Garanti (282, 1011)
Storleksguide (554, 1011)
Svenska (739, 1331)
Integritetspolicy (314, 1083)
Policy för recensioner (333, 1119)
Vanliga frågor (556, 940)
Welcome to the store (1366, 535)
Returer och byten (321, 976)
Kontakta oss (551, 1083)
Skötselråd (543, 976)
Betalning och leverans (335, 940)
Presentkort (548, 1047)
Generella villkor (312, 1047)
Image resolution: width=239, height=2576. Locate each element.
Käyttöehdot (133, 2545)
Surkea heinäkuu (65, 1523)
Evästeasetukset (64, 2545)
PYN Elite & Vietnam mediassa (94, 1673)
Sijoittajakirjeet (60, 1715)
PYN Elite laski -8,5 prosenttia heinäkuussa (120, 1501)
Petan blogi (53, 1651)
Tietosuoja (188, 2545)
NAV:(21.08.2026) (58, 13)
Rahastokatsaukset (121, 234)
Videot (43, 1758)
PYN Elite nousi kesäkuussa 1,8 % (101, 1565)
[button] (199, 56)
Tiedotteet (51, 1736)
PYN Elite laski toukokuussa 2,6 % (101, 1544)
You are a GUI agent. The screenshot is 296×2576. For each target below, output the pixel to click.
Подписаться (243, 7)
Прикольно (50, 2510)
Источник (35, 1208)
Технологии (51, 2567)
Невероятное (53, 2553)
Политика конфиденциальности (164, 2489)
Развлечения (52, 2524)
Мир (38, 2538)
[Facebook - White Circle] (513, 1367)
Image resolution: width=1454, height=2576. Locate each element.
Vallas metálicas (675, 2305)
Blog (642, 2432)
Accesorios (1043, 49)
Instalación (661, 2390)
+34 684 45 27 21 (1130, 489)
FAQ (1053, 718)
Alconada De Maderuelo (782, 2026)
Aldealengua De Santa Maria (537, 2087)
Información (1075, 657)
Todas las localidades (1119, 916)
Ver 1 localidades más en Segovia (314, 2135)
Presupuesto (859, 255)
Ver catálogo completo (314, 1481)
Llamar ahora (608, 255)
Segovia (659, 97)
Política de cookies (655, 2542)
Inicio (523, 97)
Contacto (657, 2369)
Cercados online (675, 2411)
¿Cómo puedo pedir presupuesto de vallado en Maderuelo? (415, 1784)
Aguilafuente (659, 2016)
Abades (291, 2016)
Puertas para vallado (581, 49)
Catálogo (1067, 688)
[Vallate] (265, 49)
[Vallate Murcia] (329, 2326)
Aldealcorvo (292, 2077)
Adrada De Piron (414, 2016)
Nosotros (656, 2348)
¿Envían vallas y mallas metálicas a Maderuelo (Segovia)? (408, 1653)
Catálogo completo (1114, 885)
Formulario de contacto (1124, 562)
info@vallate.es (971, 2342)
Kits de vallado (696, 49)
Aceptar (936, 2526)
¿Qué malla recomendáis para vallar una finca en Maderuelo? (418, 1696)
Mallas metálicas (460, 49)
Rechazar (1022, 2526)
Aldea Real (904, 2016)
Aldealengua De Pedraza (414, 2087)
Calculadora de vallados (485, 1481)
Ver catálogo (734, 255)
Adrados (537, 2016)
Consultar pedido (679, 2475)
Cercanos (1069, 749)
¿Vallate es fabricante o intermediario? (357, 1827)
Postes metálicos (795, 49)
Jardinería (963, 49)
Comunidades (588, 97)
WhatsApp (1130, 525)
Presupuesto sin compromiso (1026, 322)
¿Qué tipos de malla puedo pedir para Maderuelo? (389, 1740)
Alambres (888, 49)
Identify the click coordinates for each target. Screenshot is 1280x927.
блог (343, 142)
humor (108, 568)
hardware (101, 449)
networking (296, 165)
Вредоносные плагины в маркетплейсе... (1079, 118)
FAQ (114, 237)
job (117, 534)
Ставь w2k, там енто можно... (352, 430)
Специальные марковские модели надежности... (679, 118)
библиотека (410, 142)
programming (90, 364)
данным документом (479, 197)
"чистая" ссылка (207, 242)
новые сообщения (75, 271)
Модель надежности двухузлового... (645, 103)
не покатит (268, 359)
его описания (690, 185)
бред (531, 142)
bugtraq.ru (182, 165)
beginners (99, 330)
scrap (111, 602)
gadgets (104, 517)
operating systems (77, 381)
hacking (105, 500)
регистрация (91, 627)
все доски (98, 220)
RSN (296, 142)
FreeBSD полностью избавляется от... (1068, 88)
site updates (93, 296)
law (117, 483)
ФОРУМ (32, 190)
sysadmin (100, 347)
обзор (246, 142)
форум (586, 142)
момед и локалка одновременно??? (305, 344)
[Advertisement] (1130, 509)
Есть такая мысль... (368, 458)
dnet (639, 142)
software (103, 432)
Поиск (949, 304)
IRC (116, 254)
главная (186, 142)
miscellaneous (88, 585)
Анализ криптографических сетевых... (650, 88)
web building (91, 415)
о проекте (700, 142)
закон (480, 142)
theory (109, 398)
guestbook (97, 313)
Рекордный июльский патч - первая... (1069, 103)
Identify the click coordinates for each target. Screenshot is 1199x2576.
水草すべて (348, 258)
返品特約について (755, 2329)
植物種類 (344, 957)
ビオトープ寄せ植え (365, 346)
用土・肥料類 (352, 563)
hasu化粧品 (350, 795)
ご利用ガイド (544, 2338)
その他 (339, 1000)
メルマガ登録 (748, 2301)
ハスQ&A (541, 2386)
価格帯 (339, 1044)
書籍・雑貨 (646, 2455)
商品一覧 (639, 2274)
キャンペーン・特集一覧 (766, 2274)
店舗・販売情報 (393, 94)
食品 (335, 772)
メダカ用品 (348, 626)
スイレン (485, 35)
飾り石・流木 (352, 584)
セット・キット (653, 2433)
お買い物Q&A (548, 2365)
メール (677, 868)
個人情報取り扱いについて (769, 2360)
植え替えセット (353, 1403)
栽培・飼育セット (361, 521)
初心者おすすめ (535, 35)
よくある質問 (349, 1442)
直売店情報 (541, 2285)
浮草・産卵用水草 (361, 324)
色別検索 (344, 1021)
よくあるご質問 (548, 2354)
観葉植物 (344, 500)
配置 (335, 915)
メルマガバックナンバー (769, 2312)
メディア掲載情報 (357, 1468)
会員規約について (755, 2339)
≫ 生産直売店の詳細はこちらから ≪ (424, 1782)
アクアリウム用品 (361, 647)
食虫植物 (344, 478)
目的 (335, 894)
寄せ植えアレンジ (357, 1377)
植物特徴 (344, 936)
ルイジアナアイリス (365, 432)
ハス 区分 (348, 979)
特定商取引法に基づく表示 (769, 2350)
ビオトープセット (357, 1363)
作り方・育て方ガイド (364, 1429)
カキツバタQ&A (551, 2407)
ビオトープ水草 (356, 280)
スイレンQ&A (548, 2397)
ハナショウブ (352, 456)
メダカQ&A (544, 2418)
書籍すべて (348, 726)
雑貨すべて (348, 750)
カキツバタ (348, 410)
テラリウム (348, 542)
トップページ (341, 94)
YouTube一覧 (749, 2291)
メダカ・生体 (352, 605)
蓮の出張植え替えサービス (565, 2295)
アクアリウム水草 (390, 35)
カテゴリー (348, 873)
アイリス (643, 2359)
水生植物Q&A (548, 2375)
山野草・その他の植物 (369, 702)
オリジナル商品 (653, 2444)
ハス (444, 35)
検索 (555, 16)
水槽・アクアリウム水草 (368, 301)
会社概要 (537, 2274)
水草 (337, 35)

[Exercise requirements] Nothing in the material above may be skipped, so reproduce it all exactly.

[Output]
Garanti (282, 1011)
Storleksguide (554, 1011)
Svenska (739, 1331)
Integritetspolicy (314, 1083)
Policy för recensioner (333, 1119)
Vanliga frågor (556, 940)
Welcome to the store (1366, 535)
Returer och byten (321, 976)
Kontakta oss (551, 1083)
Skötselråd (543, 976)
Betalning och leverans (335, 940)
Presentkort (548, 1047)
Generella villkor (312, 1047)
Image resolution: width=239, height=2576. Locate each element.
Käyttöehdot (133, 2545)
Surkea heinäkuu (65, 1523)
Evästeasetukset (64, 2545)
PYN Elite & Vietnam mediassa (94, 1673)
Sijoittajakirjeet (60, 1715)
PYN Elite laski -8,5 prosenttia heinäkuussa (120, 1501)
Petan blogi (53, 1651)
Tietosuoja (188, 2545)
NAV:(21.08.2026) (58, 13)
Rahastokatsaukset (121, 234)
Videot (43, 1758)
PYN Elite nousi kesäkuussa 1,8 % (101, 1565)
[button] (199, 56)
Tiedotteet (51, 1736)
PYN Elite laski toukokuussa 2,6 % (101, 1544)
You are a GUI agent. The screenshot is 296×2576. For each target below, output the pixel to click.
Подписаться (243, 7)
Прикольно (50, 2510)
Источник (35, 1208)
Технологии (51, 2567)
Невероятное (53, 2553)
Политика конфиденциальности (164, 2489)
Развлечения (52, 2524)
Мир (38, 2538)
[Facebook - White Circle] (513, 1367)
Image resolution: width=1454, height=2576. Locate each element.
Vallas metálicas (675, 2305)
Blog (642, 2432)
Accesorios (1043, 49)
Instalación (661, 2390)
+34 684 45 27 21 (1130, 489)
FAQ (1053, 718)
Alconada De Maderuelo (782, 2026)
Aldealengua De Santa Maria (537, 2087)
Información (1075, 657)
Todas las localidades (1119, 916)
Ver 1 localidades más en Segovia (314, 2135)
Presupuesto (859, 255)
Ver catálogo completo (314, 1481)
Llamar ahora (608, 255)
Segovia (659, 97)
Política de cookies (655, 2542)
Inicio (523, 97)
Contacto (657, 2369)
Cercados online (675, 2411)
¿Cómo puedo pedir presupuesto de vallado en Maderuelo? (415, 1784)
Aguilafuente (659, 2016)
Abades (291, 2016)
Puertas para vallado (581, 49)
Catálogo (1067, 688)
[Vallate] (265, 49)
[Vallate Murcia] (329, 2326)
Aldealcorvo (292, 2077)
Adrada De Piron (414, 2016)
Nosotros (656, 2348)
¿Envían vallas y mallas metálicas a Maderuelo (Segovia)? (408, 1653)
Catálogo completo (1114, 885)
Formulario de contacto (1124, 562)
info@vallate.es (971, 2342)
Kits de vallado (696, 49)
Aceptar (936, 2526)
¿Qué malla recomendáis para vallar una finca en Maderuelo? (418, 1696)
Mallas metálicas (460, 49)
Rechazar (1022, 2526)
Aldea Real (904, 2016)
Aldealengua De Pedraza (414, 2087)
Calculadora de vallados (485, 1481)
Ver catálogo (734, 255)
Adrados (537, 2016)
Consultar pedido (679, 2475)
Cercanos (1069, 749)
¿Vallate es fabricante o intermediario? (357, 1827)
Postes metálicos (795, 49)
Jardinería (963, 49)
Comunidades (588, 97)
WhatsApp (1130, 525)
Presupuesto sin compromiso (1026, 322)
¿Qué tipos de malla puedo pedir para Maderuelo? (389, 1740)
Alambres (888, 49)
Identify the click coordinates for each target. Screenshot is 1280x927.
блог (343, 142)
humor (108, 568)
hardware (101, 449)
networking (296, 165)
Вредоносные плагины в маркетплейсе... (1079, 118)
FAQ (114, 237)
job (117, 534)
Ставь w2k, там енто можно... (352, 430)
Специальные марковские модели надежности... (679, 118)
библиотека (410, 142)
programming (90, 364)
данным документом (479, 197)
"чистая" ссылка (207, 242)
новые сообщения (75, 271)
Модель надежности двухузлового... (645, 103)
не покатит (268, 359)
его описания (690, 185)
бред (531, 142)
bugtraq.ru (182, 165)
beginners (99, 330)
scrap (111, 602)
gadgets (104, 517)
operating systems (77, 381)
hacking (105, 500)
регистрация (91, 627)
все доски (98, 220)
RSN (296, 142)
FreeBSD полностью избавляется от... (1068, 88)
site updates (93, 296)
law (117, 483)
ФОРУМ (32, 190)
sysadmin (100, 347)
обзор (246, 142)
форум (586, 142)
момед и локалка одновременно??? (305, 344)
[Advertisement] (1130, 509)
Есть такая мысль... (368, 458)
dnet (639, 142)
software (103, 432)
Поиск (949, 304)
IRC (116, 254)
главная (186, 142)
miscellaneous (88, 585)
Анализ криптографических сетевых... (650, 88)
web building (91, 415)
о проекте (700, 142)
закон (480, 142)
theory (109, 398)
guestbook (97, 313)
Рекордный июльский патч - первая... (1069, 103)
Identify the click coordinates for each target. Screenshot is 1199x2576.
水草すべて (348, 258)
返品特約について (755, 2329)
植物種類 (344, 957)
ビオトープ寄せ植え (365, 346)
用土・肥料類 (352, 563)
hasu化粧品 (350, 795)
ご利用ガイド (544, 2338)
その他 (339, 1000)
メルマガ登録 (748, 2301)
ハスQ&A (541, 2386)
価格帯 (339, 1044)
書籍・雑貨 (646, 2455)
商品一覧 (639, 2274)
キャンペーン・特集一覧 (766, 2274)
店舗・販売情報 (393, 94)
食品 (335, 772)
メダカ用品 (348, 626)
スイレン (485, 35)
飾り石・流木 (352, 584)
セット・キット (653, 2433)
お買い物Q&A (548, 2365)
メール (677, 868)
個人情報取り扱いについて (769, 2360)
植え替えセット (353, 1403)
栽培・飼育セット (361, 521)
初心者おすすめ (535, 35)
よくある質問 (349, 1442)
直売店情報 (541, 2285)
浮草・産卵用水草 (361, 324)
色別検索 (344, 1021)
よくあるご質問 (548, 2354)
観葉植物 (344, 500)
配置 (335, 915)
メルマガバックナンバー (769, 2312)
メディア掲載情報 (357, 1468)
会員規約について (755, 2339)
≫ 生産直売店の詳細はこちらから ≪ (424, 1782)
アクアリウム用品 (361, 647)
食虫植物 (344, 478)
目的 (335, 894)
寄せ植えアレンジ (357, 1377)
植物特徴 (344, 936)
ルイジアナアイリス (365, 432)
ハス 区分 (348, 979)
特定商取引法に基づく表示 (769, 2350)
ビオトープセット (357, 1363)
作り方・育て方ガイド (364, 1429)
カキツバタQ&A (551, 2407)
ビオトープ水草 (356, 280)
スイレンQ&A (548, 2397)
ハナショウブ (352, 456)
メダカQ&A (544, 2418)
書籍すべて (348, 726)
雑貨すべて (348, 750)
カキツバタ (348, 410)
テラリウム (348, 542)
トップページ (341, 94)
YouTube一覧 (749, 2291)
メダカ・生体 (352, 605)
蓮の出張植え替えサービス (565, 2295)
アクアリウム水草 (390, 35)
カテゴリー (348, 873)
アイリス (643, 2359)
水生植物Q&A (548, 2375)
山野草・その他の植物 (369, 702)
オリジナル商品 (653, 2444)
ハス (444, 35)
検索 (555, 16)
水槽・アクアリウム水草 (368, 301)
会社概要 (537, 2274)
水草 (337, 35)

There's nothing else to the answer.